Skeletal muscle ultrastructure and function in statin-tolerant individuals

Abstract

Introduction: Statins have well-known benefits on cardiovascular mortality, though up to 15% of patients experience side effects. With guidelines from the American Heart Association, American College of Cardiology, and American Diabetes Association expected to double the number of statin users, the overall incidence of myalgia and myopathy will increase.

Methods: We evaluated skeletal muscle structure and contractile function at the molecular, cellular, and whole tissue levels in 12 statin tolerant and 12 control subjects.

Results: Myosin isoform expression, fiber type distributions, single fiber maximal Ca(2+) -activated tension, and whole muscle contractile force were similar between groups. No differences were observed in myosin-actin cross-bridge kinetics in myosin heavy chain I or IIA fibers.
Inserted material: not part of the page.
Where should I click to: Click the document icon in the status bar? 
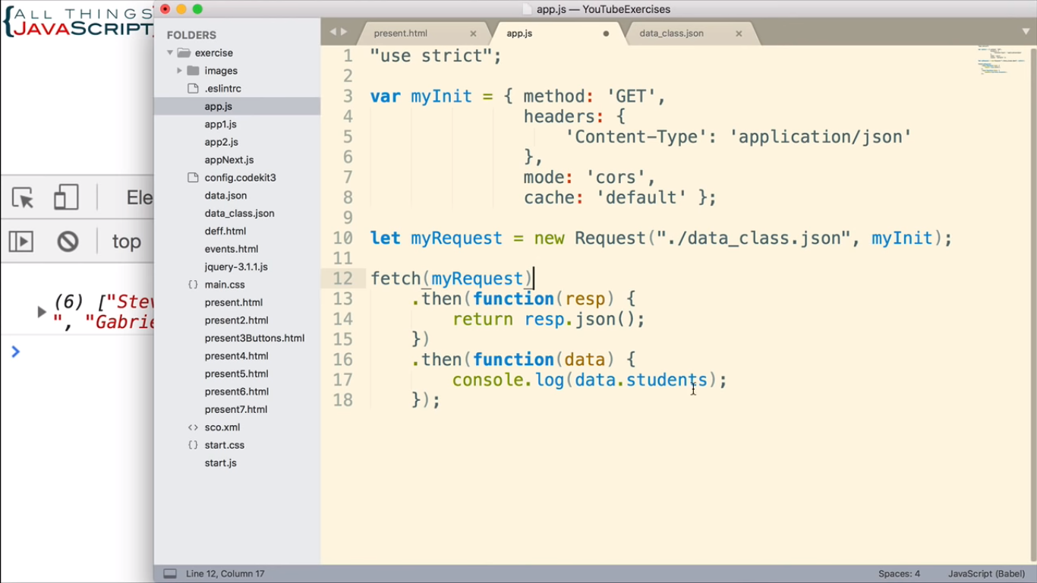point(169,573)
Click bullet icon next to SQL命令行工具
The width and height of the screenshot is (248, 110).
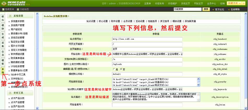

Conclusions: We found no evidence for statin-induced changes in muscle morphology at the molecular, cellular, or whole tissue levels. Collectively, our data show that chronic statin therapy in healthy asymptomatic individuals does not promote deleterious myofilament structural or functional adaptations.

Keywords: myalgia; myopathy; skeletal muscle; statin; ultrastructure.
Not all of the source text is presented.